Also very successful in the Californian sale were two scarce works on economics.

Sold for $2500 (£2000) was a 1930 first in rarely seen dust jacket of Irving Fisher’s in-depth analysis of the previous year’s Stock Market Crash – and After. It was signed by a Japanese economist, Hisatsune Sakomizu, who was later responsible for analysing economic conditions in Japan at the end of the Second World War.

Bid to $6000 (£4800) was a 1934 first (second issue, for overseas sales) of Benjamin Graham and David Dodd’s Security Analysis: Principles and Technique.

It is one of the more influential books on investing ever published and one that has remained in print ever since.

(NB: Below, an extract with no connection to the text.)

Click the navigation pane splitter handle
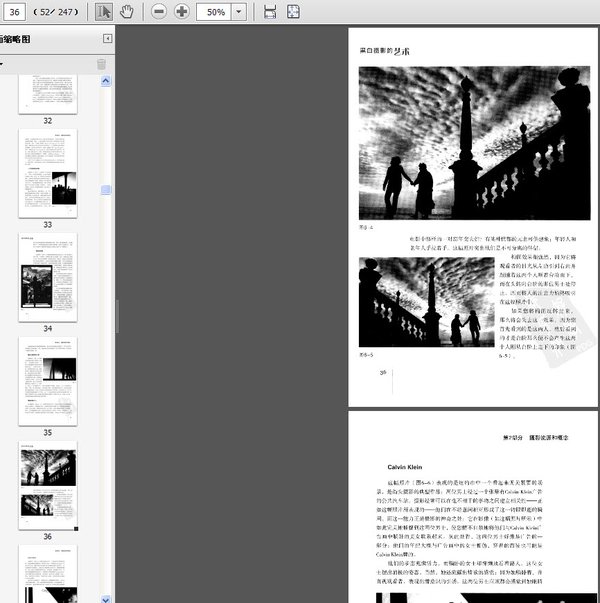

Also part of the PBA sale was a 1907 first of Is Mars Habitable?, a work described by its publisher as “a critical examination of Professor Percival Lowell’s book ‘Mars and its Canals’ with an alternative explanation”.

It was the work of a man whose name is usually linked with that of Darwin for his contemporary work on evolution theory, Alfred Russel Wallace.

In this much later work he effectively and scientifically debunked Lowell’s theories about what he believed to be canals and an irrigation system built by intelligent beings and the presence of liquid water on the planet’s surface, which Wallace showed would be impossible.